Dio è buono e/o onnipotente?

Lo sguardo della Hausner è formalmente ateo ma nondimeno molto imparziale e rigoroso nell'analisi di un quid esistenziale che trae spunto da un antico e dissacrante dilemma epicureo. "Se Dio è buono e onnipotente, perché dovrebbe consentire la sofferenza degli innocenti? Se non può evitarlo", dice Epicuro, "allora non è onnipotente. Se può farlo ma non lo fa, allora non è buono". Mettendo con ciò in discussione l'idea salvifica della religione, sostenuta da un'immagine di Lourdes che vive tanto di rituali religiosi quanto di quelli turistici, souvenir di ogni genere in primis, quel viaggio che la religione interpreta ‘della salvezza' assume qui un ruolo puramente simbolico in quanto Christine lo intraprende solo per uscire dalla prigione del corpo e corroborare l'anima e non per invocare il miracolo. Infine il santuario, meta di sani e invalidi alla ricerca di un segno rivelatore, ovvero quella grazia che compiendosi proverebbe l'esistenza di un'entità suprema a vegliare su di noi, diventa luogo di pellegrinaggio privo di quel fine mistico, lasciando devoti pellegrini e viandanti casuali tutti al loro destino. Si tratta di un lavoro nel complesso molto equilibrato in cui le protagoniste femminili, nei panni di giovinezza, devozione e malattia, appaiono efficaci pedine sulla scacchiera della vita mentre alla regista va il merito di aver gestito del materiale estremamente complesso senza cadere nei cliché religiosi o nei pietismi del caso, dosando abilmente il pathos narrativo lungo la pellicola per poi far convergere tutte le emozioni in un'ultima catartica scena. Ciò che va infine ribadito è che questo della Hausner non vuole essere un film sulla religione o sull'ateismo ma piuttosto un'opera sul mistero della vita che ci appare, sic et simpliciter, come una mera manifestazione del caso: "Il film si interroga sul modo in cui possiamo dare un senso alla vita attraverso le nostre azioni. Di fronte a quest'idea c'è la paura che il mondo sia cupo e freddo, privo di un senso profondo, che si nasca per caso, che si muoia allo stesso modo e che nulla di ciò che facciamo durante la vita conti qualcosa. La verità è difficile da trovare, la nostra vita è al tempo stesso meravigliosa e banale".

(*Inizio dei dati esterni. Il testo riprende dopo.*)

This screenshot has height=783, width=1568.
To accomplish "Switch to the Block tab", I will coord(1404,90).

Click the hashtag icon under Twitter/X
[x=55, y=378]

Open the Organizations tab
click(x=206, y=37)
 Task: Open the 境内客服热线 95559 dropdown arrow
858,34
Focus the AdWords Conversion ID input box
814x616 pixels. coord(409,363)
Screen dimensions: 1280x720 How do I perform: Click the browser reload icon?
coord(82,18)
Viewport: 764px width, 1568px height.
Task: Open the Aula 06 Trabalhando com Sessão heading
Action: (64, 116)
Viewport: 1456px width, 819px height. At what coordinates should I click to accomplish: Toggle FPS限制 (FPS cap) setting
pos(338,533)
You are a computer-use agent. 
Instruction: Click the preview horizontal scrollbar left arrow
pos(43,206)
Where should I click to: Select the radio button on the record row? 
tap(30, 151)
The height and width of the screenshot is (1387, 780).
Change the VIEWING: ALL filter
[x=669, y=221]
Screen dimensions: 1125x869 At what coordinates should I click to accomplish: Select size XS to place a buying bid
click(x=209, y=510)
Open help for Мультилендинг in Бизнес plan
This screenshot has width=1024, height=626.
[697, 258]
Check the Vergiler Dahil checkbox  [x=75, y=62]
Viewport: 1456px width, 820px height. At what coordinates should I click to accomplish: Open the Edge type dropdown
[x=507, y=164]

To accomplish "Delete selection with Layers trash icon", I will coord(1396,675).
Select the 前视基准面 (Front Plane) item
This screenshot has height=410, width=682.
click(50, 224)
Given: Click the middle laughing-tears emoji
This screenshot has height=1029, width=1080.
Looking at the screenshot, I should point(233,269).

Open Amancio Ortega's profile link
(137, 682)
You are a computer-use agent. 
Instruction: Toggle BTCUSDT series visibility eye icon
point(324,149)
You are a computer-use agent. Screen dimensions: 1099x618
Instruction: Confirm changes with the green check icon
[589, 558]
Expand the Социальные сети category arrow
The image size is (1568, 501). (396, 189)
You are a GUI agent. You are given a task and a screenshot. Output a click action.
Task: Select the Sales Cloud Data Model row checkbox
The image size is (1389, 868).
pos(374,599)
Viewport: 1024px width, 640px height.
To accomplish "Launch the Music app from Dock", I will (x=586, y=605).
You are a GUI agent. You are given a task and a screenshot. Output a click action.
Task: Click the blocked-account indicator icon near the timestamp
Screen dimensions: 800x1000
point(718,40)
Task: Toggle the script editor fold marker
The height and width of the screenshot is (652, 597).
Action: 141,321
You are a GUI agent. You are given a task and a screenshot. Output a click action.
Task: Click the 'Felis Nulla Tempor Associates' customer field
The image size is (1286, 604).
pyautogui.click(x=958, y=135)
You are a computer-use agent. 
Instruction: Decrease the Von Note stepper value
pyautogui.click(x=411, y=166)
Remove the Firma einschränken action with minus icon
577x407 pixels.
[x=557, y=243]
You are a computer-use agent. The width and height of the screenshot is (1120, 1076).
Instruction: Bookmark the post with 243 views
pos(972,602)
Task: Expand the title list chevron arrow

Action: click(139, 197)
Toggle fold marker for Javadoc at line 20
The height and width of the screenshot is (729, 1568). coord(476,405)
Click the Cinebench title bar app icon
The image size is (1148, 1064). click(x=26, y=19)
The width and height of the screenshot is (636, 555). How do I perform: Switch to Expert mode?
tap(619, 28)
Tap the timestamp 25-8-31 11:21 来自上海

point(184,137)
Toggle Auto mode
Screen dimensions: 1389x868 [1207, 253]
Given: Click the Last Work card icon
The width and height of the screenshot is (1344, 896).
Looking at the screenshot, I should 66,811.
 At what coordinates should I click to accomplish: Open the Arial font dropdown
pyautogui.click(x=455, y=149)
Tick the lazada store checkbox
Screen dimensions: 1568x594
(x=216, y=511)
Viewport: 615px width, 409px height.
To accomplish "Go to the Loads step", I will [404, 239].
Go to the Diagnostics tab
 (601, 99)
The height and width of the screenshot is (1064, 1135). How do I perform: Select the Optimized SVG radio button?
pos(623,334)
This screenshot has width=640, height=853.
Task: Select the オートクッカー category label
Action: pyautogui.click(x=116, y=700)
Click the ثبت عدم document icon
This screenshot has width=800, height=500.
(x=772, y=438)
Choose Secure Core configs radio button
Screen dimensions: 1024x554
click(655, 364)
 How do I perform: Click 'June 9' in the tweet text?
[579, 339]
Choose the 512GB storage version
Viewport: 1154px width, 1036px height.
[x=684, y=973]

Lourdes Traendo ispirazione dalla compostezza visiva di Dreyer, dall’umorismo di Tati e dal potere satirico ammantato di surrealismo di Buñuel, la viennese Jessica Hausner elabora un film originale per forma e contenuto, dai molteplici livelli interpretativi e dalle numerose chiavi di lettura, che non a caso è stato apprezzato concordemente da agnostici e credenti e scelto dall'Istituto Luce come opera da promuovere tra le scuole. E in effetti l’unanimità di consensi è dovuta al fatto che la pellicola, nonostante il titolo, non si soffermi a parlare di religione bensì di valori molto più ampi che abbracciando temi come la solitudine della malattia o il calore umano della comprensione, si spingono infine a sondare il ben più accidentato terreno del senso ultimo della vita, guardandosi bene dal fornire risposte ma impegnandosi piuttosto a gettare le basi per degli importanti spunti di riflessione.